The levels of CK-MB and troponin in our patients were higher compared with patients
not undergoing ablation, but this is not surprising as thermal destruction of atrial
tissue would be expected to show some effect on the heart. Incomplete removal of the
LAA as well as suturing it from the inside or ligating from the outside leads to a
failed LAA occlusion in 10 to 20% of patients.[5] Therefore, we decided to remove the LAA completely using a technique we described
previously that did not increase the incidence of bleeding or other complications.[8] While the current guideline recommends device exclusion of the LAA rather than the
cut-and-sew technique,[19] we used the latter because it is safe and much less costly than if the exclusion
quality is monitored by TEE (no LAA leftovers, stump < 1 cm).
There is a consensus that LA ablation as a concomitant procedure to cardiac surgery
is only acceptable if it does not increase patient risk.[19] It has already been shown that it does not.[2]

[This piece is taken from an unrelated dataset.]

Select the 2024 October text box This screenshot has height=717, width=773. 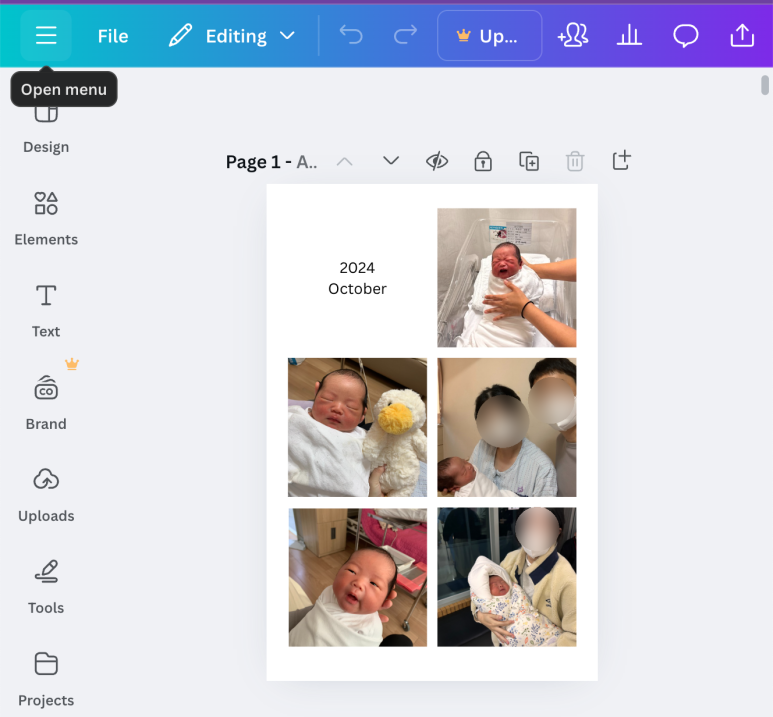357,278
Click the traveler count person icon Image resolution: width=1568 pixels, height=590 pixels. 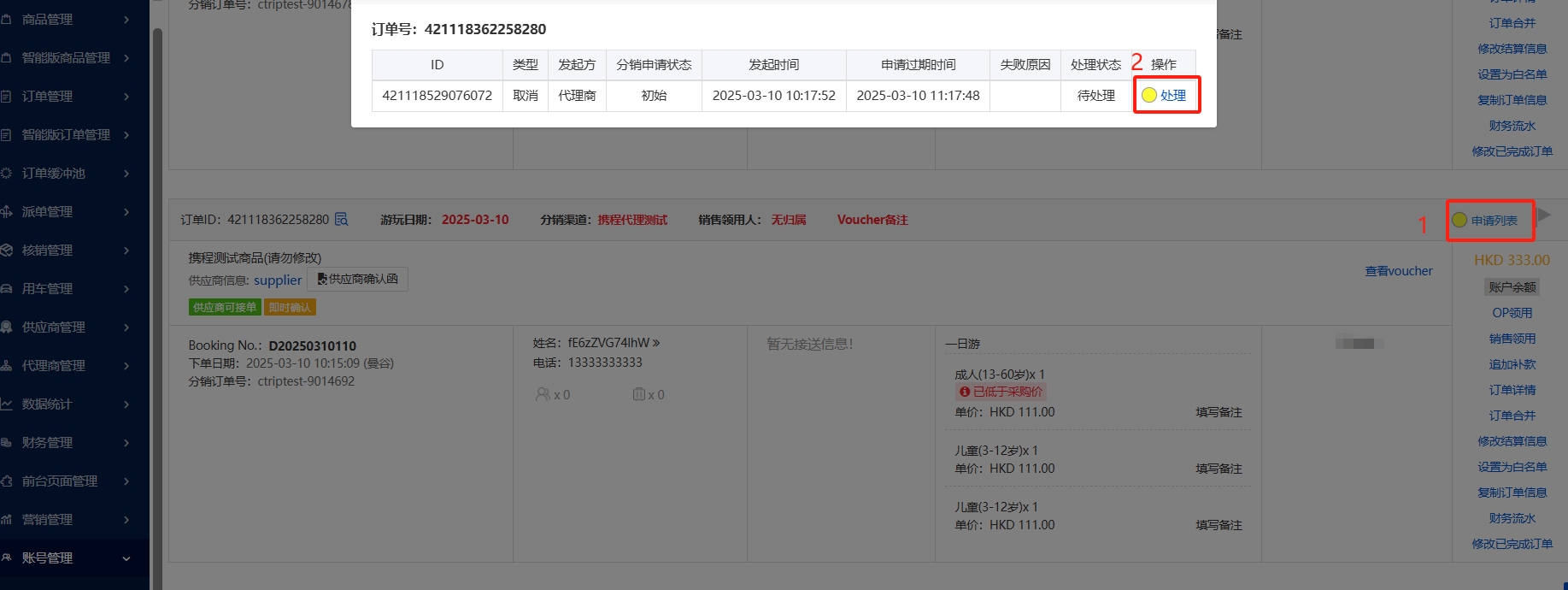543,394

[20] We can now add another facet to the ablation story concerning the LAA management.
Surgical complete LAA amputation does not lead to ANP loss and therefore does not
1result in fluid imbalance or renal dysfunction when compared with surgery without
LAA amputation.
Limitations
The main limitation of this study is that this is a very small study that is not sufficiently
powered to detect small effects of the LAA amputation. Thus, the probability of a
type 2 error is high. If more patients had been included, there smaller differences
between the natriuretic peptide level courses might have turned out to be statistically
significant. Furthermore, the study did not evaluate imaging-derived functional cardiac
parameters (diastolic dysfunction, LA transport function, LA reservoir function, LA
volume) and rhythm outcome data. These parameters might be relevant confounders influencing
ANP and BNP levels postoperatively. They should be evaluated in follow-up studies.
However, the clinical data suggest at least that no large clinical differences of
heart failure symptoms were present between the groups. Finally, the proANP and BNP
courses shown in this study are, to our knowledge, the first ever descriptions in
the setting after surgical LAA amputation. These values could be used as reference
marks for further studies investigating natriuretic peptide courses after AF surgery.
In clinical practice, the value of LAA management is currently unclear and the results
of LAAOS-III are eagerly awaited.[21] Until then, the present results suggest to rebut concerns about relevant adverse
endocrine effects when weighing the risks and benefits of surgical LAA management.